【コーギス/コーギス(1979年)】
ニューウェーブの嵐が吹き荒れていた時期に異彩を放った英国ポップロックの名盤。1970年代前半から活躍していた英国の職人的バンドとして評価の高いスタックリッジの元メンバー、ジェイムス・ウォーレンとアンディ・デイヴィスによるポップ・ユニットのデビューアルバムである。
とにかくアルバムを通してポップロックの王道を貫く美しいメロディーに圧倒される。ビートルズ、ビーチ・ボーイズら巨匠たちの音楽を継承しつつ、オマージュに徹したような楽曲の素晴らしさは他のバンドを圧倒していた。邦題は「とどかぬ想い/噂のコーギス」とトホホなものだが「とどかぬ想い」はアルバムに先行してシングルカットされ、全英13位を記録するヒットとなった。泣けるほど美しいナンバーである。
シンセサイザーやエレクトリックピアノなどテクノと共通点はあるものの、抒情的ながら英国伝統のシニカルさを加えた優れたポップスがアルバムを通して展開される。加えて電気楽器の音をひねりの効いた優れたメロディーと声が凌駕しているのだ。

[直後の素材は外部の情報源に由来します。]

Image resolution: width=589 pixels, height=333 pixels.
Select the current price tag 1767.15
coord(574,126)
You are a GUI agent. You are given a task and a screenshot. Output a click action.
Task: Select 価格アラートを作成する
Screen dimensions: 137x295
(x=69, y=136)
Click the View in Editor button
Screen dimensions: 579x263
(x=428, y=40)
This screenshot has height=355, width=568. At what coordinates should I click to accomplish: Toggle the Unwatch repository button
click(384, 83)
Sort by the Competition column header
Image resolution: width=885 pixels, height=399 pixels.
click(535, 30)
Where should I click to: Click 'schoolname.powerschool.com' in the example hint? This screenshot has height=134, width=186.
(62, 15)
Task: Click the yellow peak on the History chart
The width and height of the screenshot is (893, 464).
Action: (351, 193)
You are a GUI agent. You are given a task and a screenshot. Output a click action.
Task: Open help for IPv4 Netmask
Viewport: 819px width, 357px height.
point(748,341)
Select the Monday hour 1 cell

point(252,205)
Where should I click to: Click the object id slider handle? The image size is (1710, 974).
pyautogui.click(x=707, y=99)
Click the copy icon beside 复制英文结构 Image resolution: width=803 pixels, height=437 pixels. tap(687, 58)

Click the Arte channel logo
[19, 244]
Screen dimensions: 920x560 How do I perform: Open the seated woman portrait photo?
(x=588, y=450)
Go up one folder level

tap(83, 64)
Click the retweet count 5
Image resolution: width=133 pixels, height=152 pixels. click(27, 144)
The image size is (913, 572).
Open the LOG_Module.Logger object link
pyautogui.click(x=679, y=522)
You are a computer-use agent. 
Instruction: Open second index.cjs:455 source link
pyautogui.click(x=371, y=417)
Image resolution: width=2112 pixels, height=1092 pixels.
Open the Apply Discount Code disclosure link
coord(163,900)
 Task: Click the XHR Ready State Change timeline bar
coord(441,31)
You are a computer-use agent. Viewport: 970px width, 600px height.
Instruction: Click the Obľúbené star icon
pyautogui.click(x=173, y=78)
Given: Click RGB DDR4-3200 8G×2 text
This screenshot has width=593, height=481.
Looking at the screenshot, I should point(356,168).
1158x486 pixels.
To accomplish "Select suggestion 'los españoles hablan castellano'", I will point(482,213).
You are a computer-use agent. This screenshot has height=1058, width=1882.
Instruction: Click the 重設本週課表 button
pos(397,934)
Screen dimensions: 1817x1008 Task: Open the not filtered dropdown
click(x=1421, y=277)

冒頭の「若きロシア人」から「アイ・キャント・ヘルプ・イット」に続く流れは感動的。他にもほぼビートルズのような「ダーティ・ポストカード」、「コールド・ティー」など佳曲揃いだ。
バンドは翌80年にセカンド「ダム・ウェイターズ」から全英5位を記録した奇跡的な美しさを誇るシングル「永遠の想い」をリリースする。同曲がバンドの最高傑作という人は多く、まさに「永遠に」残る名曲である。まずはファースト、そしてセカンドと英国独特のセンスに満ちたポップスの魅力を体感してほしい。